She stood at the small circular window, the one that peered out into the oceanic void of the beyond. For all that she’d craned her neck, she’d never seen him.
Had she even wanted to? Would that have done her any favors? To see his body drift away, hung in strange suspension like a fly stuck in some illusive spider’s web.
In the throne room, many and most would be in the cold revelry of a cruelty left unpunished and she was glad for knowing that her absence would be seen as normal. She wouldn’t be able to hold back her tears, and one does not cry for traitors. To do so would condemn her as a sympathizer.
It didn’t matter that he was no traitor. It didn’t matter that almost no one would have believed he’d been one. It mattered what the king believed, for royalty held more in power than just fancy names and titles. They held keys of less metaphorical implication. Keys that were the life or death of all those bound to these lands that, even now, swam through the inky black oblivion of eternal midnight.
The tap at her door made her start. Heart raced. Her hand came up quickly and wiped away whatever tears might have still remained. She took stock of her room like a wisp addict making sure their tubes and needles were well hidden.
She moved to the door with something resembling regal grace and stopped. Looking down, she pulled the white veil that she’d clasped to her right wrist – the sign of one who mourns for…
She gritted her teeth and pushed back the tears that threatened to come forth; pulled the veil from her wrist and quickly tucked it behind the obsidian and silver vase that sat by the door where ven stalks grew tall like ghostly soldiers standing watch.
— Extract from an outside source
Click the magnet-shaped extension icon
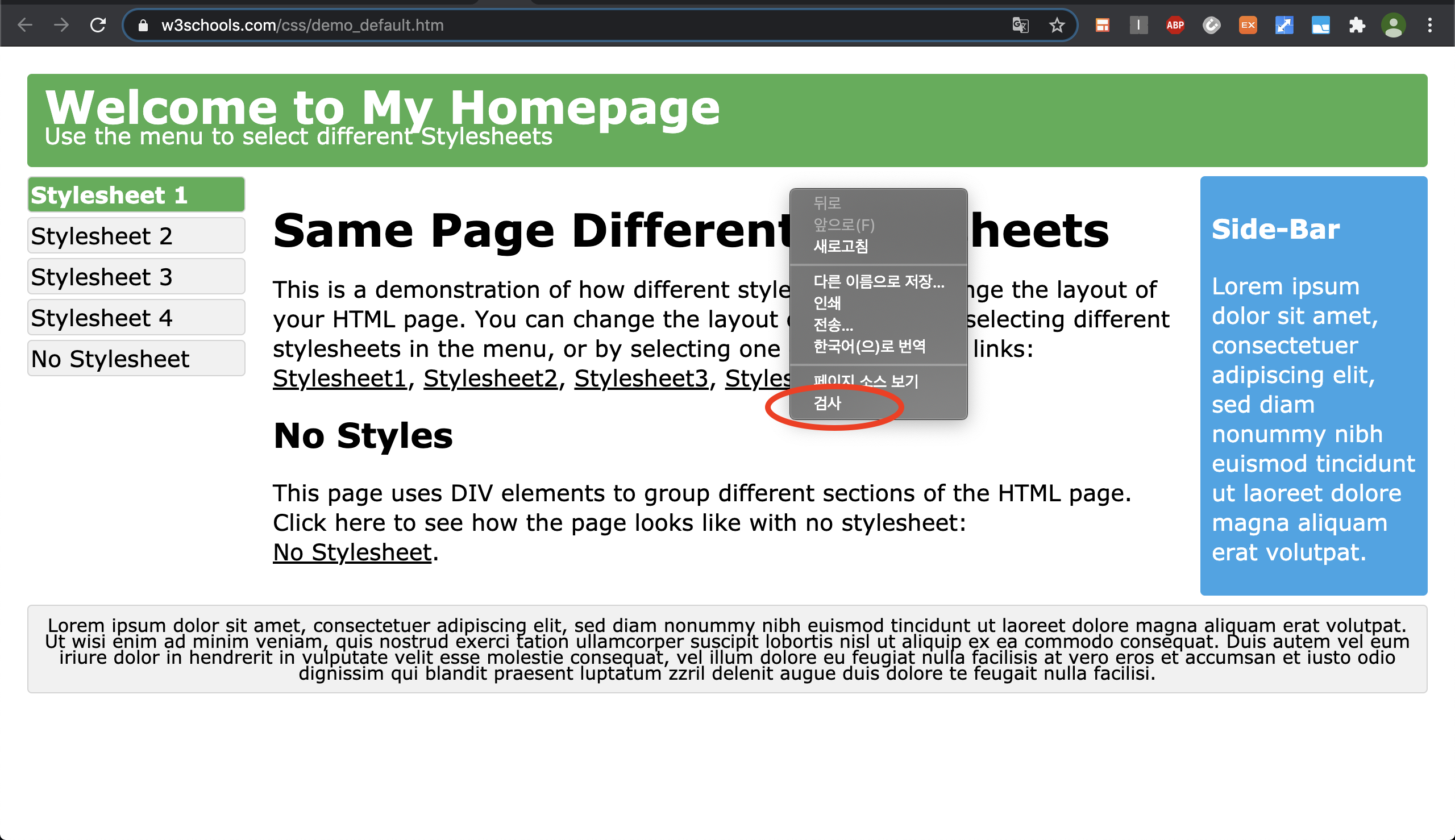1455x840 pixels. [1211, 26]
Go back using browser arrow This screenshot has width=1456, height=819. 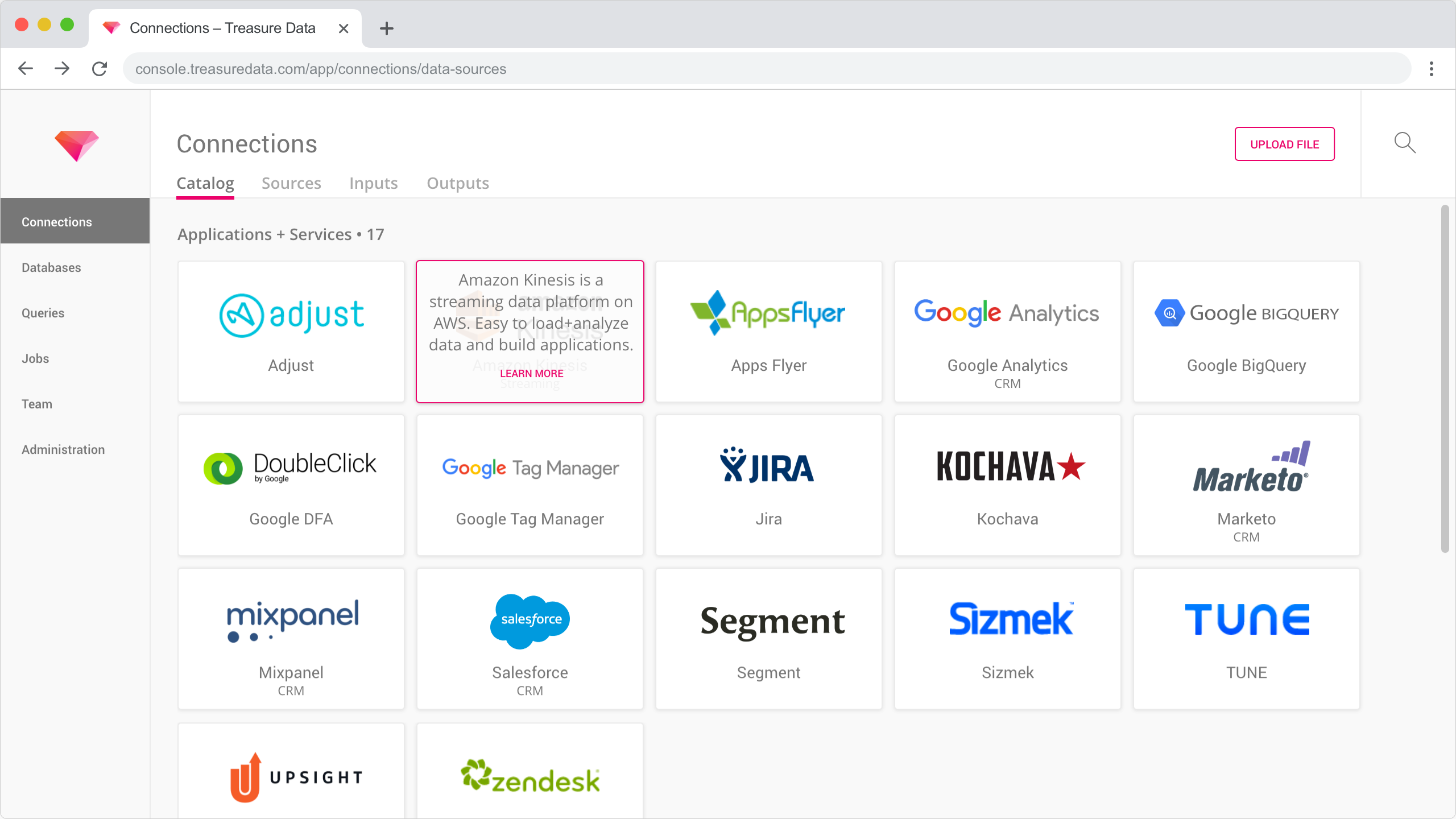point(26,69)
The tap came again just as she meant to open the door, giving her another short scare.
“Tes?” a whisper came.
She opened the door, but just a sliver, to see Bentwhistle standing at the other side. She opened the door a bit wider as he looked up and down the hallway.
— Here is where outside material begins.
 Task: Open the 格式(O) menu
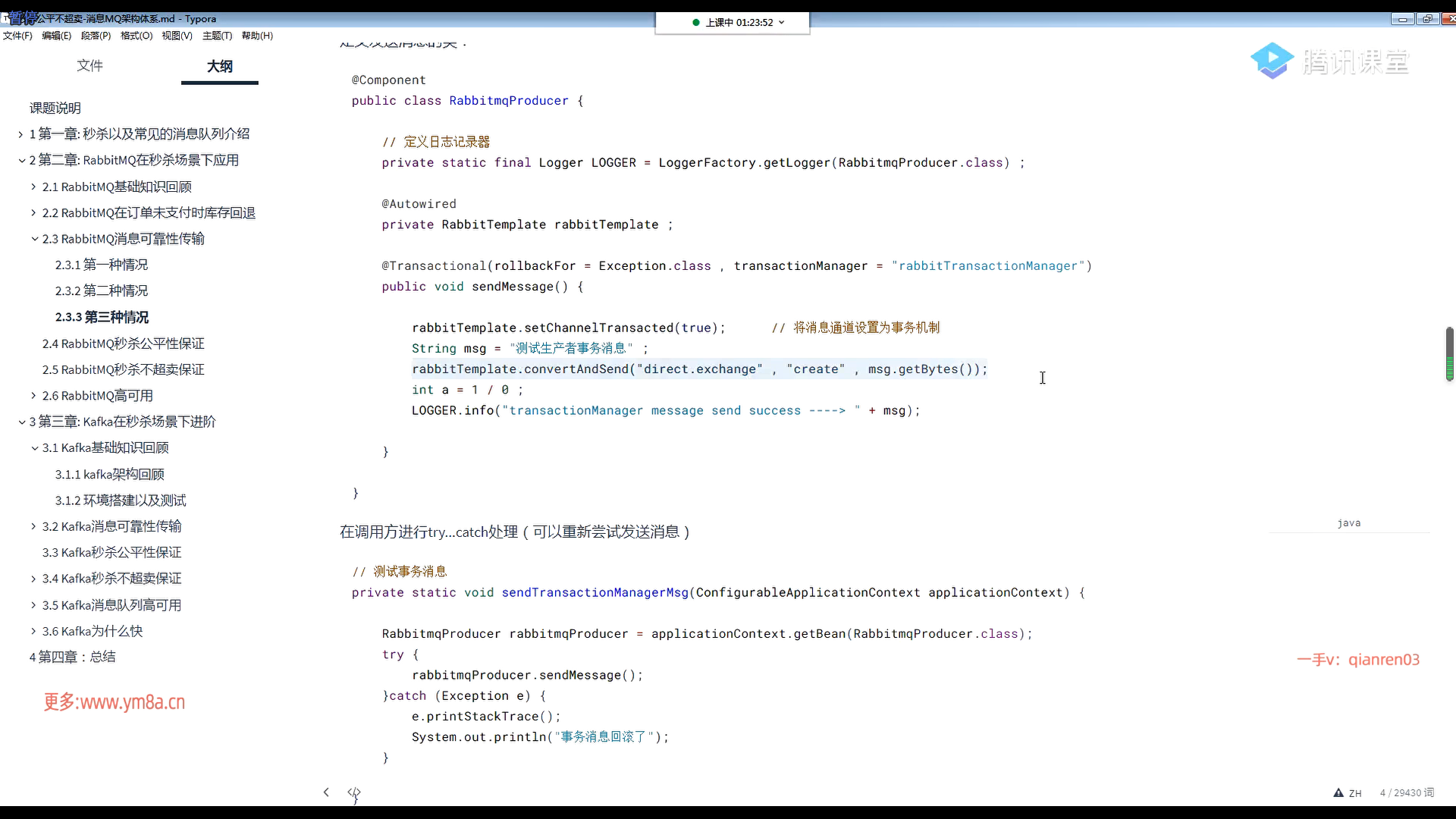pos(136,36)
“Ben,” she said, “if you’re seen here…”
“I know,” he said, his whisper rising in volume. He caught himself, scrunched his face at having done so. As a man who wore his age with only slightly less grace than he wore his many scars, the action did him no favors.
She almost thought to tell him to come in, but stopped. Being seen together at all would be a problem, but if he were seen leaving her room…
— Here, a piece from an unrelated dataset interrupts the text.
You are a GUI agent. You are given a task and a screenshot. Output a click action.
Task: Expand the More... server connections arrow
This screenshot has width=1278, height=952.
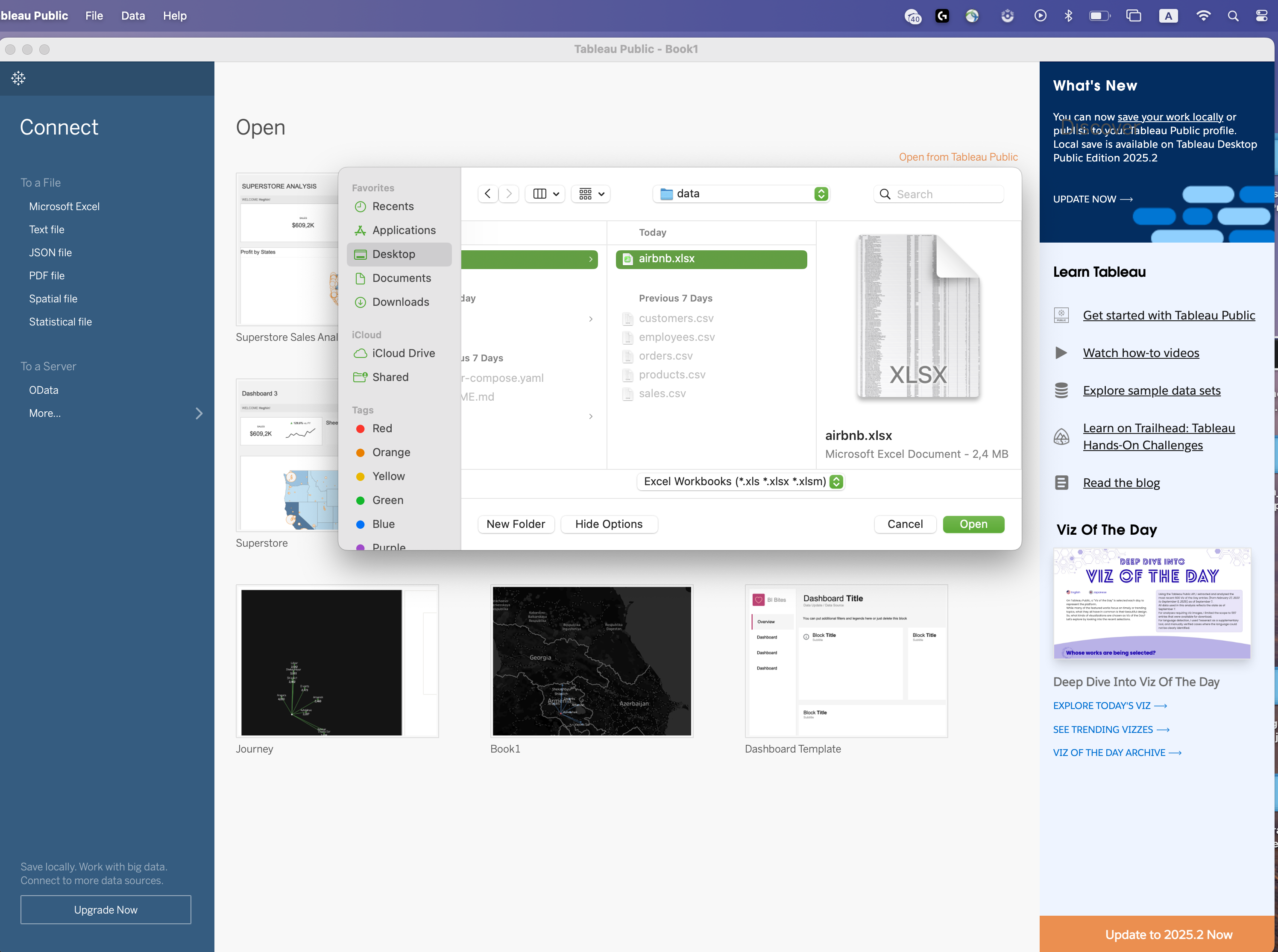click(x=199, y=413)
“I didn’t have much choice,” he said as he pulled his left hand free of the old, faded gauntlet. Behind it, only a stump remained. Tes looked away from it as best she could, but some wounds were always hard not to stare at.
He held the gauntlet toward her to show a small folded piece of paper sitting at the edge that sealed around his wrist.
“You mind?” he whispered, “my hand is full…”
“I…” she looked down the hall briefly and took the note. “Ben…”
“Someone’s coming,” he cut her off. He put the gauntlet back in place and flexed the fingers; in the quiet of the hall, Tes could hear the sound of the mechanisms within like a series of tiny strings being rubbed with a wet finger. “Amber district,” he said.
“I’m…” he looked at her. His eyes hazed like glass. She could see him tighten his jaw. “They can’t know I’m gone and I still have to see…” he stopped speaking, the look of a man who had said too much. “I’m sorry,” he said and walked away from the sound of oncoming feet.
Tes closed the door, locked it and sat on her bed.
She could feel her heart beating like a hammer in her chest.
She knew very well who he was going to see and the very thought of it burned like she’d swallowed a hot coal.
She tried to put it from mind as she idly flipped the note around in her hands.
The amber district. Low in the layers, where the lights cast the world in red to remind everyone that it was a place of both lust and murder.
“Murder just begets more murder,” Hal had always said. “But sadly, there are times when it’s the only option.”
He’d been right. More right than he’d known. Someone close to the king knew as well, and they’d known it faster than Hal. Known it well enough to see him cast into oblivion…hanging suspended in the endless stretch of dots that flared like distant candles at the banquet table of the gods. Dead like a fly held securely in some terrible and illusive web.
I recently hit up Michael of Afterwards about collaborating on a back and forth story. There are no rules to this story. There is no fixed genre. Neither of us is beholden to any specific vision or end game. Whoever holds the proverbial pen is lord and master of the story. Any characters can be followed. New characters can be added. Maybe there’ll be a “Five Years Ago” entry to try to tie things together, or maybe this will end up on some distant world filled with cowboys, werewolves, and vampiric hummingbirds.